Меньшов Виктор
Чикагские гангстеры могут отдыхать
ЧИКАГСКИЕ ГАНГСТЕРЫ МОГУТ ОТДЫХАТЬ
ГЛАВА ПЕРВАЯ
Я пропел все известные мне слова "Марша коммунистических бригад", поставил на листе бумаги, лежавшем на столике передо мной, очередную галочку, вздохнул, посмотрел на часы, висевшие напротив меня на стене, но на которые я запретил себе смотреть во время пения. На часах прошло три минуты, всего-то на всего. Я старался припомнить из своего скудного репертуара песни, соответствовавшие моменту. Повздыхал, пересчитал галочки, зафиксировавшие количество исполненных произведений.

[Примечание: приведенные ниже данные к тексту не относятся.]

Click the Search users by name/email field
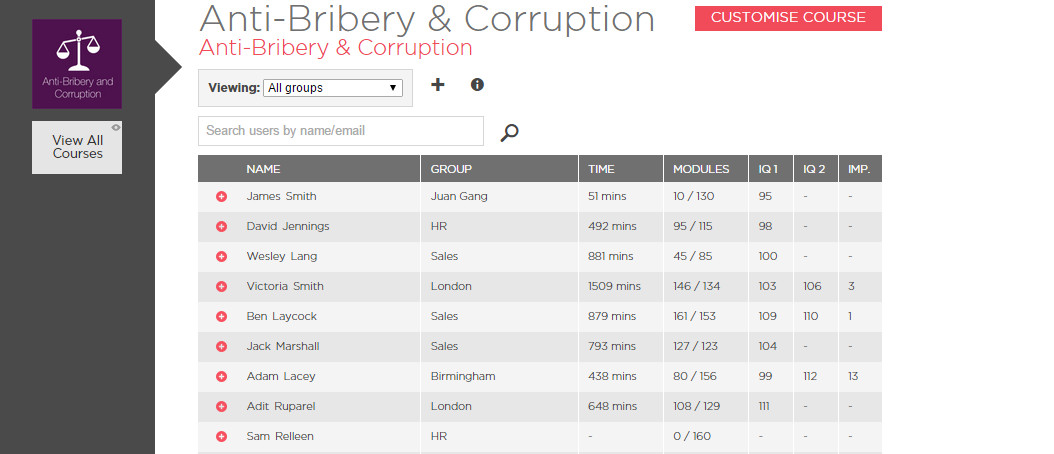[340, 131]
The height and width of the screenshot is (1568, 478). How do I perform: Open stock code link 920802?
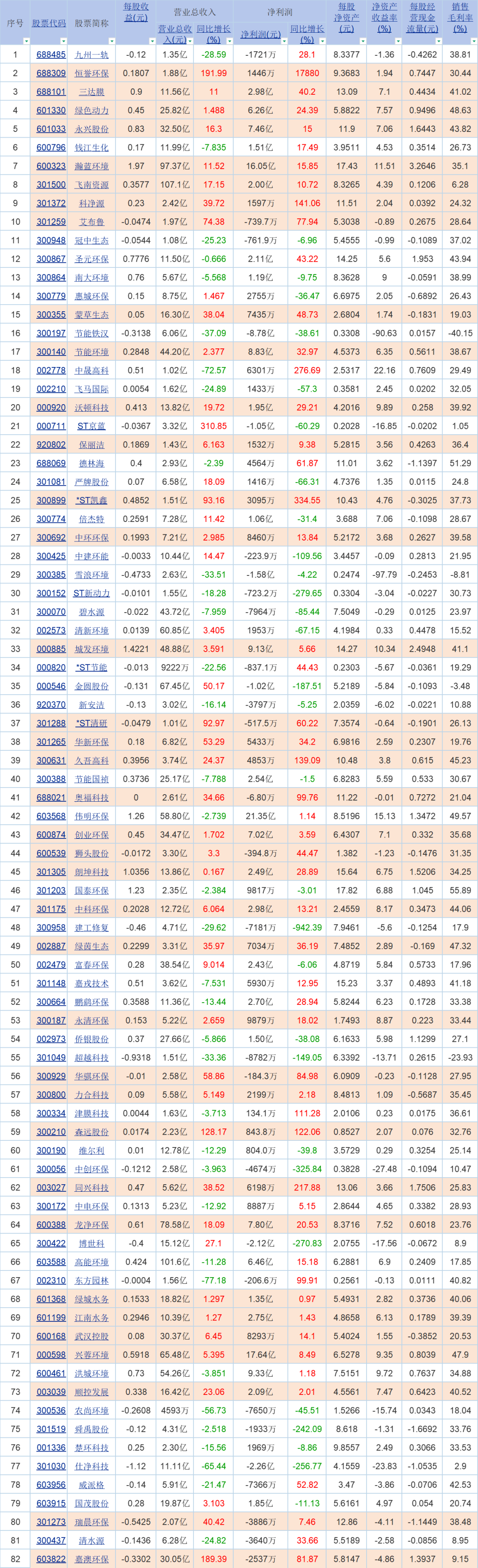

Пел я их, разумеется, не в полный голос, а про себя, поскольку находился не где-нибудь, а на вахте при входе в небольшой коммерческий банк. Вообще-то, я служу в транспортном отделе, сопровождаю транспортировку денег, а иногда — не имеющих собственной охраны клиентов, получивших на руки крупные суммы. А здесь я дежурю всего второй раз, подменяю внезапно заболевшего охранника.
Работа эта мне нравилась. Во-первых, её было немного. Во-вторых, платили прилично и аккуратно да ещё раз в квартал некую сумму в конвертике вручали, безналоговую. Плюс премии за сопровождение клиентов: процент от их оплаты учреждению.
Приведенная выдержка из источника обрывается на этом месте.